While I don't see the 52E
icon in the list, there are several others that follow the same convention.
Note that there are also some icons whose names are prefixed, such as gtalk.03C
. I was not able to determine if or how these icons can be used in this manner.
It's not actually a Data URI, though it does share some similarities. It's actually a special syntax for encoding non-ASCII characters in email subjects, defined in RFC 2047. Basically, it works like this.
=?charset?encoding?data?=
So, in our example string, we have the following data.
=?UTF-8?B?876Urg==?=
charset
= UTF-8
encoding
= B
(means base64)data
= 876Urg==
We know that somehow, 876Urg==
means the icon 52E
, but how?
If we base64 decode 876Urg==
, we get 0xf3be94ae
. This looks like the following in binary:
11110011 10111110 10010100 10101110
These bits are consistent with a 4-byte UTF-8 encoded character.
11110xxx 10xxxxxx 10xxxxxx 10xxxxxx
So the relevant bits are the following.:
011 111110 010100 101110
Or when aligned:
00001111 11100101 00101110
In hexadecimal, these bytes are the following:
FE52E
As you can see, except for the FE
prefix which is presumably to distinguished the goomoji
icons from other UTF-8 characters, it matches the 52E
in the icon URL. Some testing proves that this holds true for other icons.

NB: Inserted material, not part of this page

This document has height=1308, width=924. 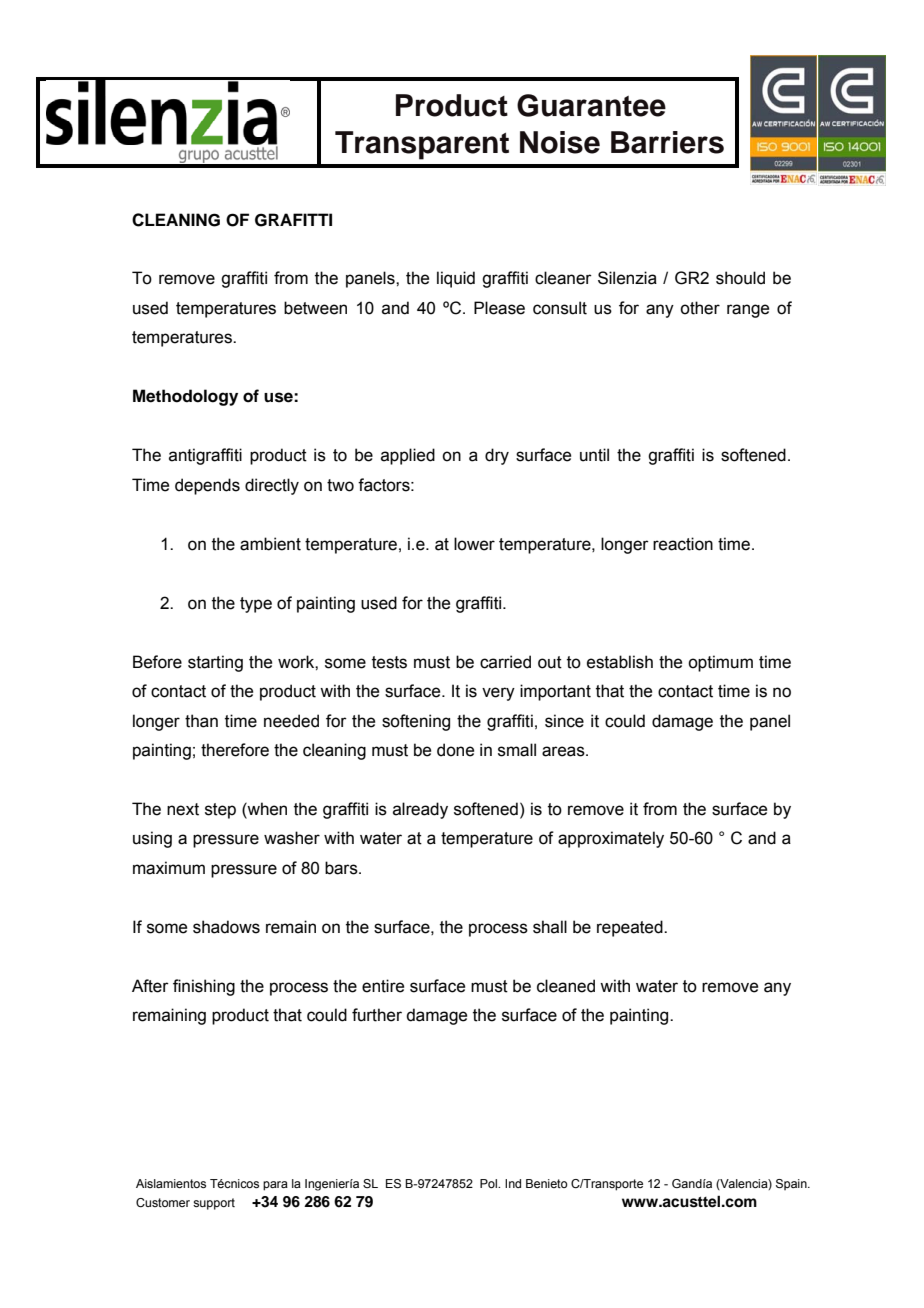 What do you see at coordinates (214, 1204) in the document?
I see `support` at bounding box center [214, 1204].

This can of course be scripted. I created the following Python code for my testing. These functions can convert the base64 encoded string to and from the short hex string found in the URL. Note, this code is written for Python 3, and is not Python 2 compatible.
import base64
def goomoji_decode(code):
#Base64 decode.
binary = base64.b64decode(code)
#UTF-8 decode.
decoded = binary.decode('utf8')
#Get the UTF-8 value.
value = ord(decoded)
#Hex encode, trim the 'FE' prefix, and uppercase.
return format(value, 'x')[2:].upper()
def goomoji_encode(code):
#Add the 'FE' prefix and decode.
value = int('FE' + code, 16)
#Convert to UTF-8 character.
encoded = chr(value)
#Encode UTF-8 to binary.
binary = bytearray(encoded, 'utf8')
#Base64 encode return end return a UTF-8 string.
return base64.b64encode(binary).decode('utf-8')
print(goomoji_decode('876Urg=='))
print(goomoji_encode('52E'))
52E
876Urg==
And, of course, finding an icon's URL simply requires creating a new draft in Gmail, inserting the icon you want, and using your browser's DOM inspector.